Выглянув в окно, я увидел во дворе не меньше сотни людей, занятых этой животноводческой деятельностью. Некоторые заключенные махнули на шеппеш рукой, позволяя им беспрепятственно разводиться на себе, и лишь непрерывно ежились и почесывались, как уличные собаки. Но я не мог стерпеть этого безумного разгула животных страстей на своем теле. Содрав с себя рубашку, я осмотрел шов на воротнике. Целые толпы паразитов разгуливали там, спаривались или просто отдыхали. Я начал уничтожать их одного за другим, проходя шов за швом. У меня ушло на это несколько часов; я неукоснительно развлекался подобным образом каждое утро, и тем не менее ни разу за все месяцы, проведенные в тюрьме на Артур-роуд, не чувствовал себя абсолютно чистым. Зная, что изничтожил вшей и вроде бы временно избавился от них, я все равно испытывал ощущение, что эта жуткая орда продолжает беспутствовать на моем теле. Я пребывал в постоянном ужасе перед ними и со временем чуть не свихнулся из-за этого.

Весь день, с утренней переклички и до ужина, мы проводили во дворе рядом со своим корпусом. Некоторые играли в карты и прочие игры, другие беседовали или пытались спать на каменных дорожках. Немало было и таких, кто бродил нетвердой походкой, шаркая худыми ногами и бормоча себе под нос что-то бессмысленное. Дойдя до стены, они утыкались в нее и стояли так, пока мы не поворачивали их, задавая им новое направление.

Ланч состоял из жидкого супа, который разливали по тарелкам. На ужин в половине пятого давали тот же суп с добавлением лепешки чапати. Суп варили из кожуры каких-нибудь овощей — свеклы, моркови, тыквы, турнепса и прочих. Использовались также вырезанные из картофеля глазки, шелушащаяся луковая чешуя и кабачковые попки. Все эти грязные очистки уныло плавали в тарелках, наполненных водой. Самих овощей мы в глаза не видели — они доставались охранникам и надзирателям. Большой бак, который выкатывали во двор перед едой, содержал сто пятьдесят порций, в то время как заключенных в камере было сто восемьдесят. Чтобы устранить эту несправедливость, надзиратели заливали в бак два ведра холодной воды. Этот ритуал повторялся при каждом приеме пищи после пересчета всех присутствующих и сопровождался издевательским хохотом надзирателей.

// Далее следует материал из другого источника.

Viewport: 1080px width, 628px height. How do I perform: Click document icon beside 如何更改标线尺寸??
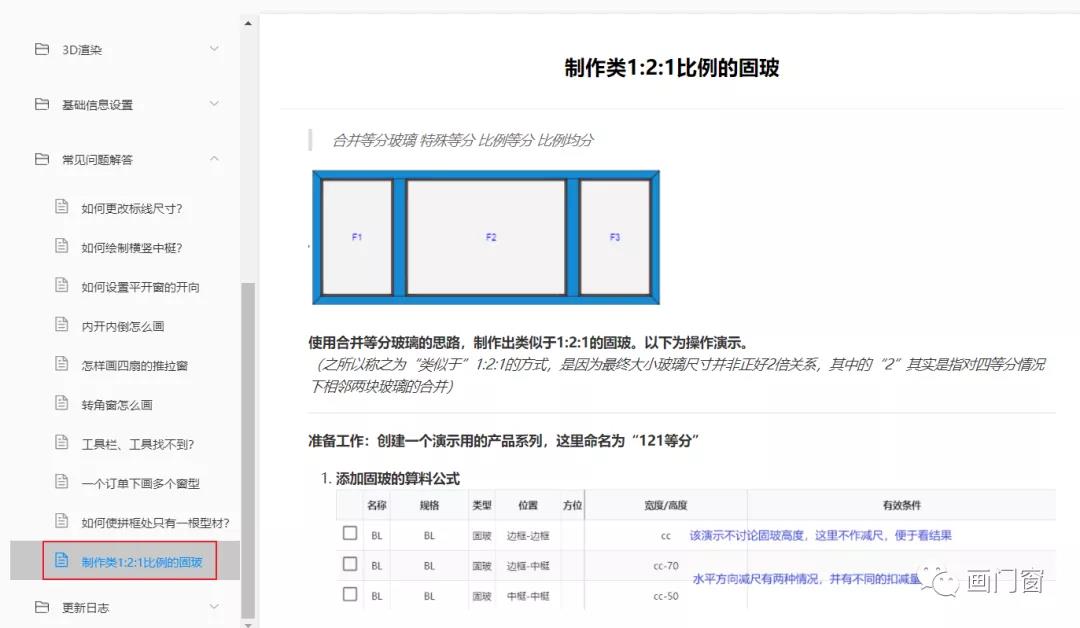61,207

В шесть часов охранники пересчитывали нас еще раз и запирали в камере. В течение двух часов нам разрешалось беседовать и курить чаррас, который можно было купить у надзирателей. Все заключенные тюрьмы на Артур-роуд получали ежемесячно по пять отрывных талонов на дополнительный паек. Те, у кого были деньги, могли купить их в большем количестве. У некоторых скапливались целые рулоны с несколькими сотнями талонов. На них можно было приобрести горячую пищу и чай, хлеб, сахар, варенье, мыло, принадлежности для бритья и сигареты или нанять заключенного, который в обмен на талоны был готов постирать твою одежду или оказать какие-либо иные услуги. Талоны служили также валютой на местном черном рынке. За шесть штук можно было достать голи, шарик чарраса; за пятьдесят тебе могли ввести дозу пенициллина, а за шестьдесят даже героин. Однако с этим наркотиком надзиратели вели непримиримую войну, потому что, накачавшись героина, человек терял страх, а надзиратели, соответственно, свою власть над ним. Большинство заключенных, разумно опасаясь практически безграничного могущества надзирателей, удовлетворялись полулегальным чаррасом, и в камере зачастую плавал запах гашиша.